アスペルガー症候群とは

自閉症は、対人関係の障害、コミュニケーションの障害、想像性の欠如の3つを中核症状とする発達障害です。自閉症の約70%が知的障害を合併していると言われていますが、約30%には知的障害が見られません。このうち、幼児期に言葉の遅れがあったものの、その後言葉は上達している、しかし自閉症の特徴を有している状態が高機能自閉症とされています。一方で、アスペルガー症候群は著明な言葉の遅れはないとされています。つまり言葉以外では自閉症の特徴を持っている人を言います。これが高機能自閉症とアスペルガー症候群との違いと一般的には言われていますが、本質的に両者に差があるかどうかは議論になっています。
 

アスペルガー症候群の特徴

アスペルガー症候群では、ことばに著明な遅れはないとはいいますが、ことばの問題をもっていないわけではありません。ほとんどことばは問題ないと評価されてしまう方でも、よく指摘されるのが、比喩表現、慣用句、ことわざが理解しにくい、これらの使い方が不適切である、立場が変わったときの言葉の使い方がおかしい、場合に不似合いな丁寧な言葉遣い、TPOに合わない言葉遣いなどです。ことばを文字通りに捕らえてしまい、友達とトラブルになることがあります。「顔かして」「耳にたこができた」「足が棒になる」などという言葉で、他人が言っていることを文字通り理解しようとして間違って理解してしまうのです。
 

アスペルガー症候群の方への関わり

アスペルガー症候群の方は、以下のようなことを通して、人は何を考えているのかということを学ぶことができます。そして、相手の気持ちを察するだけでなく、苦手とされる自分の気持ちを開示する練習をすることもできます。
 

(1)語学教育、コミュニケーションの向上を目指して

書店には漫画つきのことわざや慣用句の本が売られています。この本は多くの子どもにとって面白く、頭に入るようです。ことわざや慣用句を学習し、使えるようになると、かなり日常生活でのトラブルの減ることが期待できるのではないかと思われます。同じ言葉でもニュアンスの違いによって意味が異なることを理解することは非常に困難です。そのため、アスペルガー症候群の方と話す時には、分かりやすく、明確な内容を伝えるようにします。
 

(2)ソーシャルスキル・コミュニケーションスキル向上

日常生活の中での教育として、たとえば、漫画のふきだしのセリフを考えさせる、絵日記や四コマ漫画で日々あったことをまとめる練習をすることなどが有効だと思われます。なかなか自分の気持ちを書かず、書いても紋切り型なことが多いですが、日記の中などで少しずつ自分の気持ちを表現できるように練習することが必要だと思われます。
 

(3)本当のところをわかるようになるための対応

本当のところがわかっていないアスペルガー症候群のお子さんであっても、いずれ理解するはず、と信じましょう。
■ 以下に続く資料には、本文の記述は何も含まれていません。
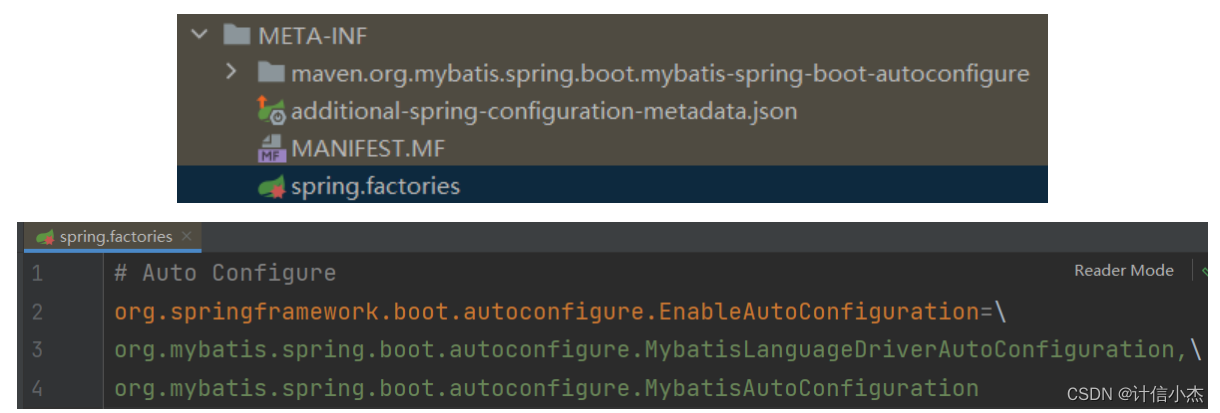
Task: Toggle Reader Mode in the editor
Action: 1123,270
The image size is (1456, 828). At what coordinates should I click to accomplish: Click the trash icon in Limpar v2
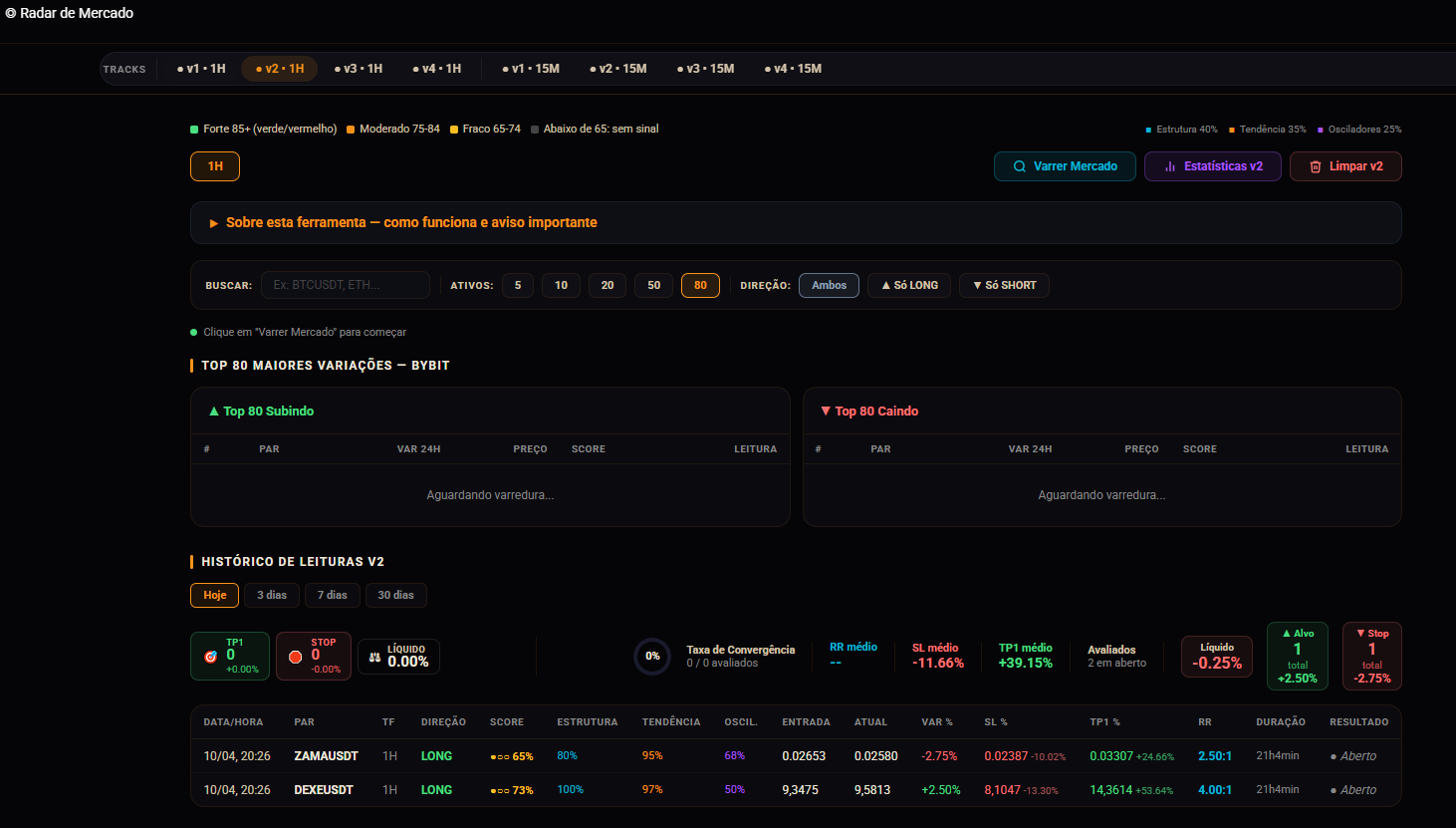coord(1316,166)
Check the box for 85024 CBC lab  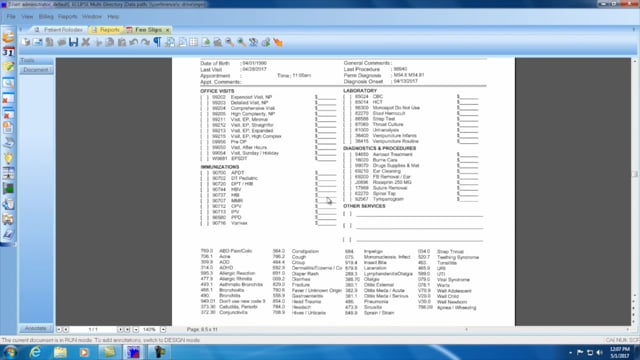pyautogui.click(x=347, y=97)
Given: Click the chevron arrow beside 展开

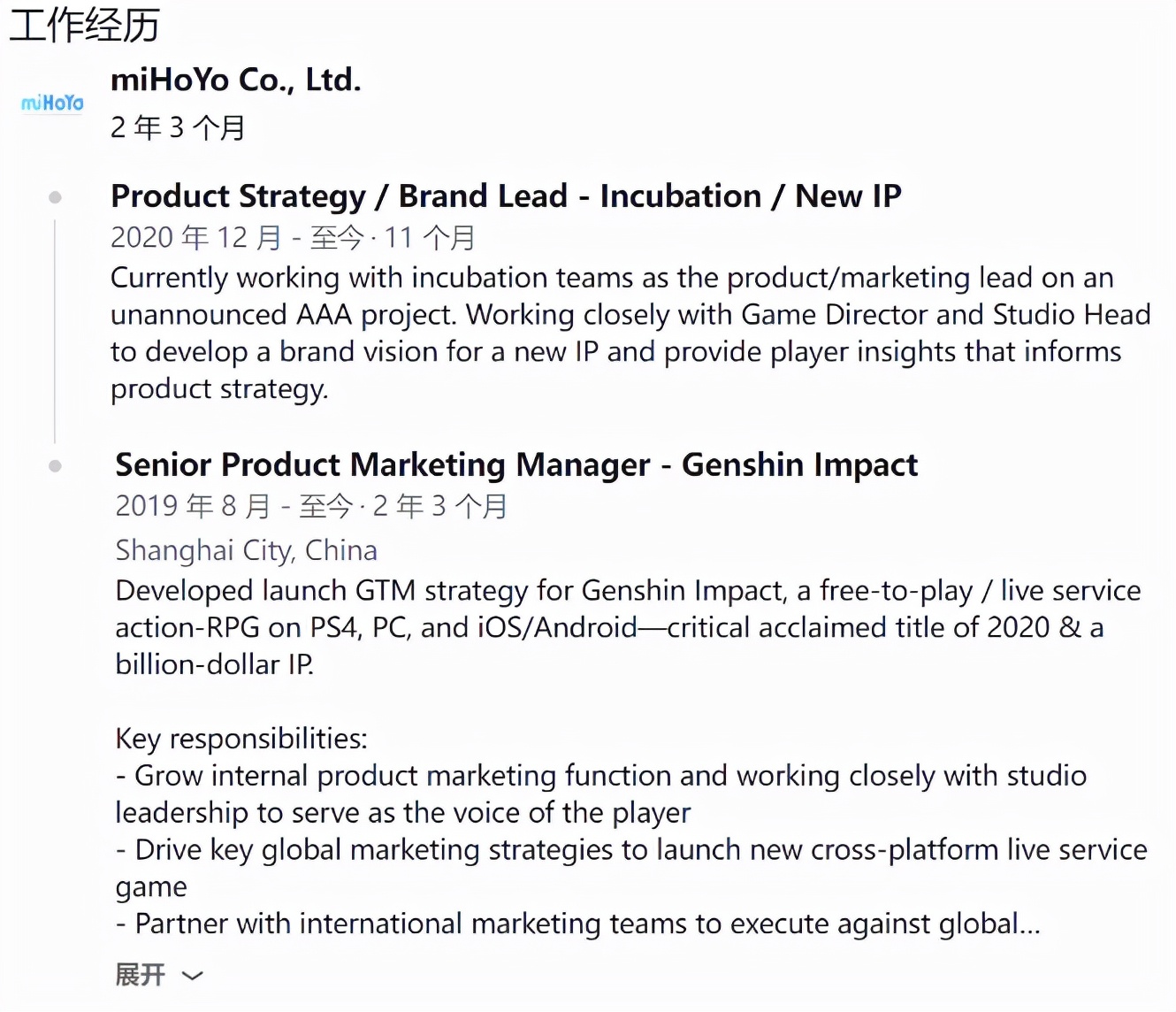Looking at the screenshot, I should pos(192,976).
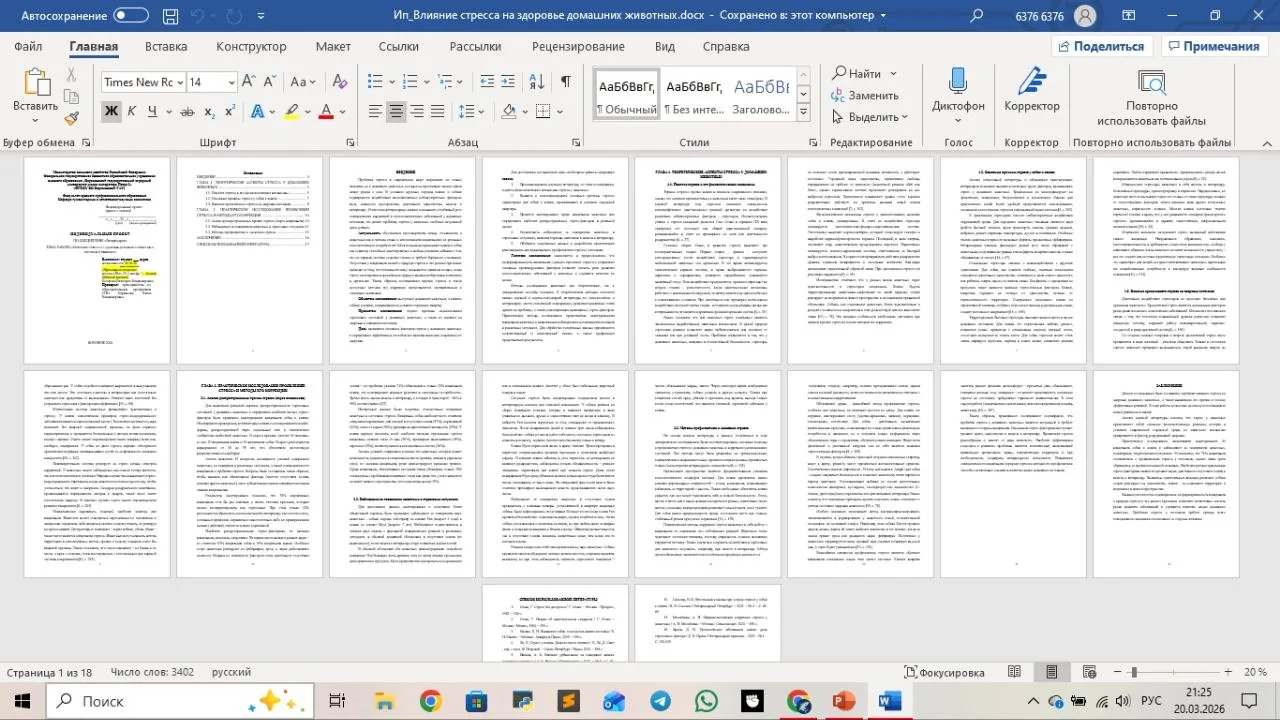Click the strikethrough text icon
This screenshot has height=720, width=1280.
[187, 111]
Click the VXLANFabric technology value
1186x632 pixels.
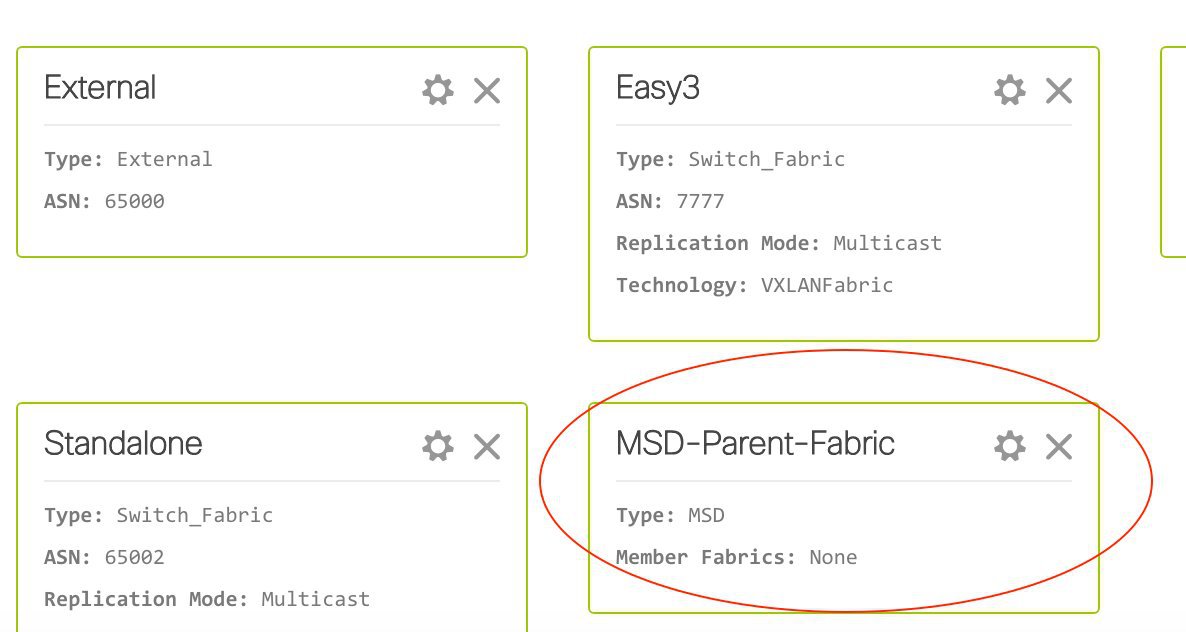(x=827, y=285)
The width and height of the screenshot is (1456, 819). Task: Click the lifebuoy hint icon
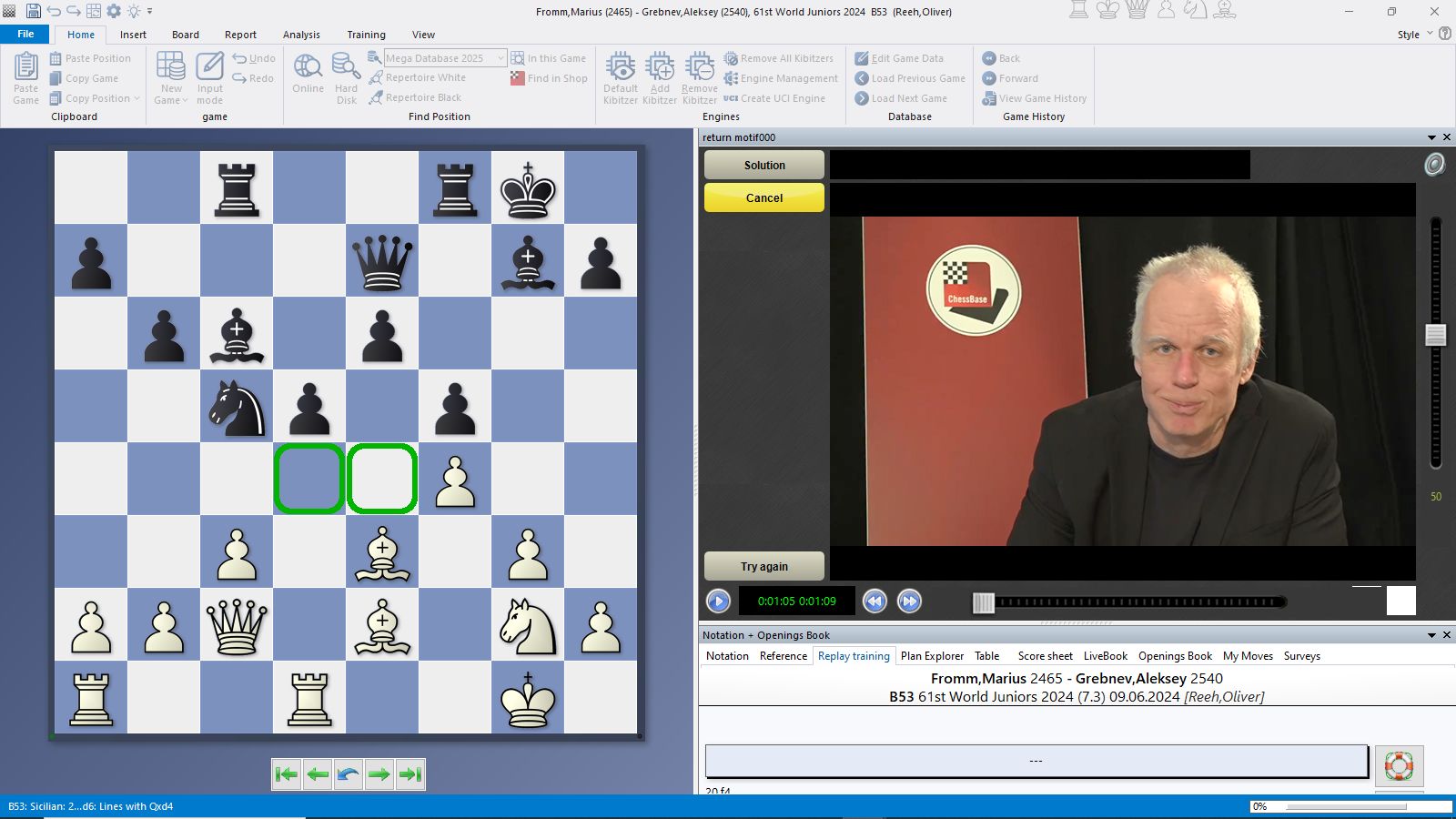click(1399, 765)
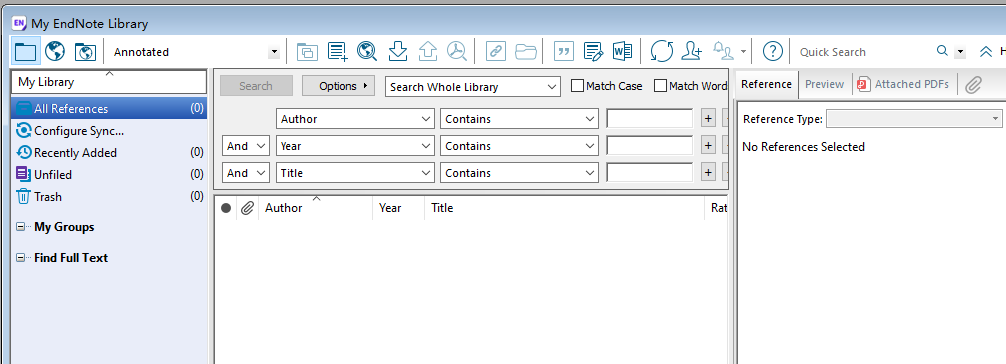Open the Help question mark icon
The height and width of the screenshot is (364, 1006).
(x=774, y=51)
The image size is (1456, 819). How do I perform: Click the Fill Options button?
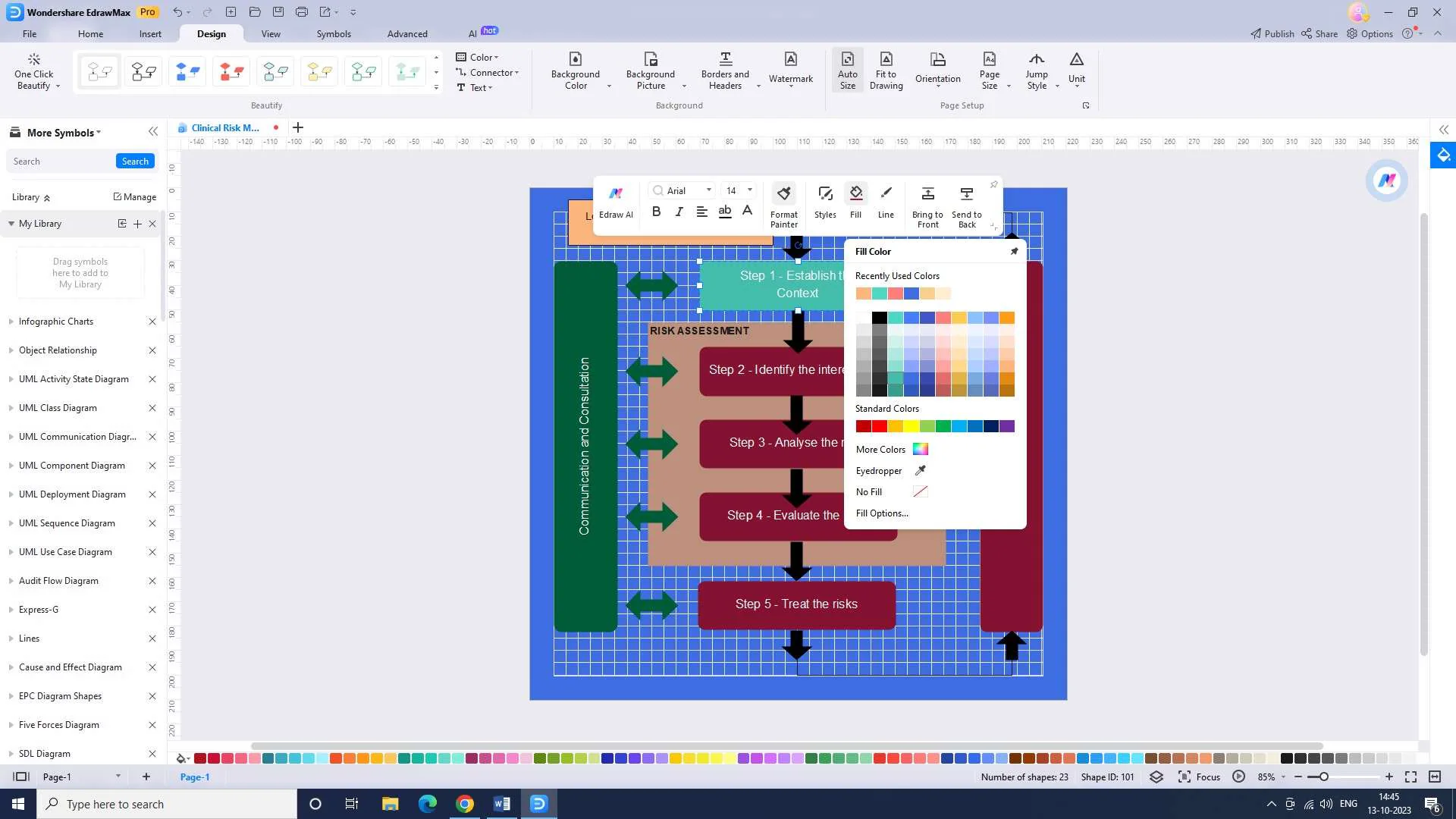pyautogui.click(x=882, y=513)
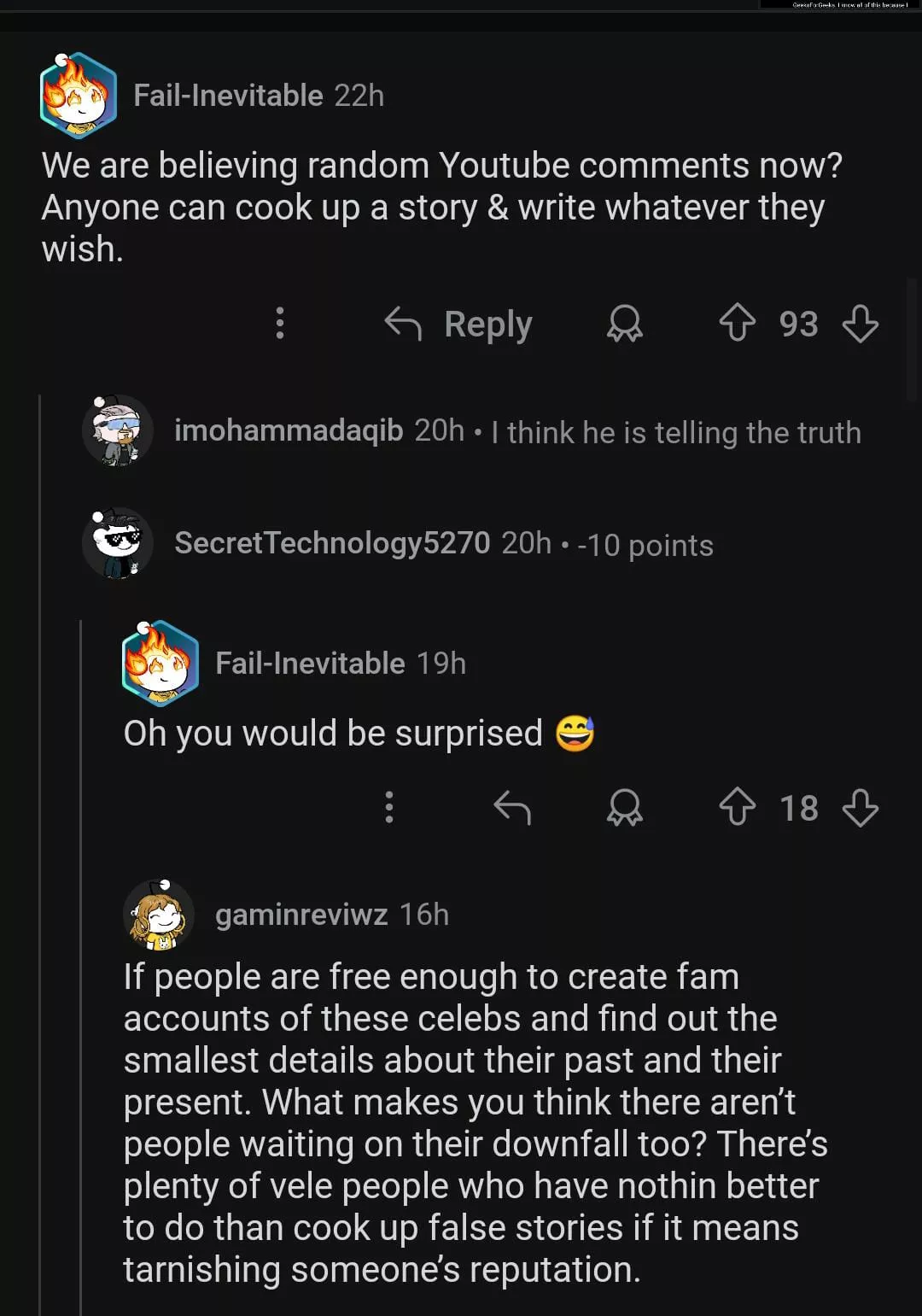Open three-dot options on the 93-point comment

pyautogui.click(x=279, y=324)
これらのお子さんは、多くの児童とは違ったルートではありますが、人の考えが読めるようになっていきます。人の物を取ったり、たたいたりしたときには優しく諭しましょう。しかしまたすぐに同じことを繰りかえすことも多いでしょう。それでも再度諭しましょう。体罰はなしでです。恐怖では支配できないからです。アスペルガー症候群のお子さんは視覚的認知力が強いので、諭したり、説明する時には紙に文字や絵を利用しての方が良いでしょう。
 

(4)自己評価を下げないような配慮としての,本人への診断名や不得意なところの説明

アスペルガー症候群のお子さんは9~10際で人の心が読めるようになってくるといわれています(もちろん個人差はあります)。これはもちろん進歩なわけですが、一方でそれは自分が周囲から受け入れられていない、よく評価されていないということを理解するようにもなるということです。一層自己評価を下げやすい時期ということになります。そのため、本人へ障害について説明することで本人が自分を知ることは是非とも必要です。これによって不必要に悩む時期を減らし、自己評価を下げることを予防することが大切です。